Grilled Trout or Kokanee
- 4 small trout, or 8 trout if you are big eaters, gutted and gilled
- Roasted pumpkinseed oil or some other nice vegetable oil to coat fish
- 2 cups rye flour
- 1 egg
- 1 cup buttermilk
- 1 teaspoon salt
- Some sunflower or other oil to coat dumplings
- 1 pound various chopped greens (I used lamb's quarters)
- 3 tablespoons sunflower oil or some other vegetable oil or butter
- Salt and black pepper
- Malt vinegar or lemon to taste
- If you are going to make the spaetzle, do them first. Mix all the ingredients together in a bowl. Bring a large pot of water to a boil and salt it well. Fill the spätzle maker with the batter, which will be goopy and sticky, and run it over the boiling water. Do this is batches, skimming off the spaetzle as they float to the top. Put the finished spaetzle onto a baking sheet and coat with a little oil. Set them aside.
- To grill the trout, coat them in oil and salt them well. Set them out at room temperature for 20 minutes, while you make the fire for the grill. Make very sure of two things: 1), that your grill grates are spotlessly clean -- foods stick to gunk on the grill, not the grill itself; and 2) that the grill grates are very hot.

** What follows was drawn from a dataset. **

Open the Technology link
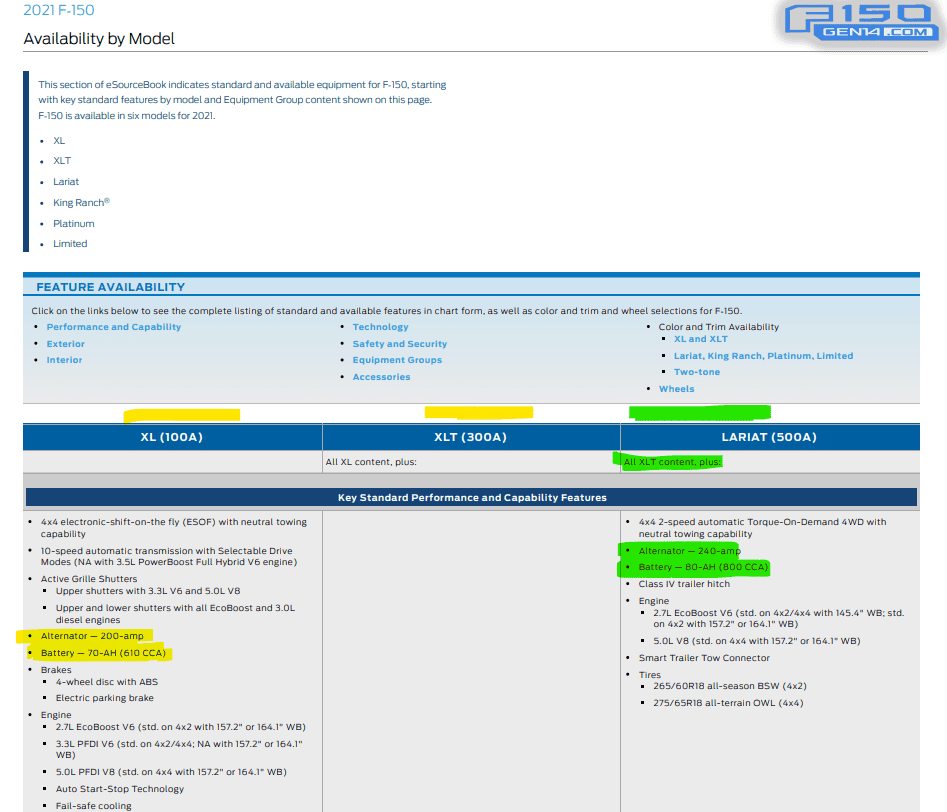(380, 327)
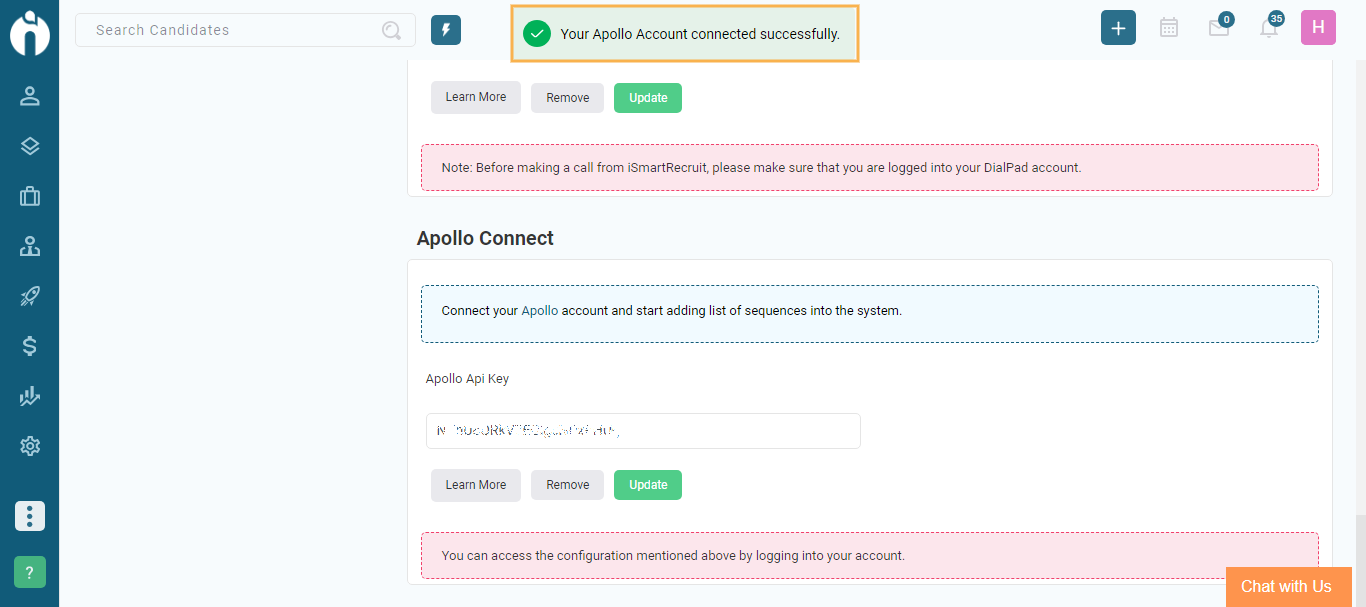1366x607 pixels.
Task: Click Remove in Apollo Connect section
Action: [567, 485]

Right before you put the trout on the grill, wad up a piece of paper towel and, using tongs, wipe down the grill grates. Put the trout on the grill.
- Let the trout cook until they are nicely browned, even charred a little bit. How long? At least 5 minutes, and maybe up to 10, depending on how hot your grill is. As they cook, paint them with the roasted pumpkinseed oil, or some other good oil you like. Use a metal spatula -- I highly recommend using a fish spatula because they are very thin and flexible -- and test to see if the fish comes away easily from the grill. It will when it's ready. If it still wants to stick, let it cook a little longer. When you are ready to turn the fish, slip the spatula under the fish and, using your other hand to steady it, flip the trout. Do this only once. Grill on the other side until the trout comes away from the grill easily, again, about 5 to 10 minutes.
- When you flip the trout, start the greens in a large saute pan set over high heat. Add the chopped greens and saute for a minute or two, until they wilt. Add the spätzle and stir-fry them for a couple minutes. Turn off the heat and sprinkle salt and black pepper over them.
- To serve, put some of the greens and spätzle on everyone's plate, then a trout. Drizzle a little of the roasted pumpkinseed oil over everything, then splash everything with a little freshly squeezed lemon or malt vinegar.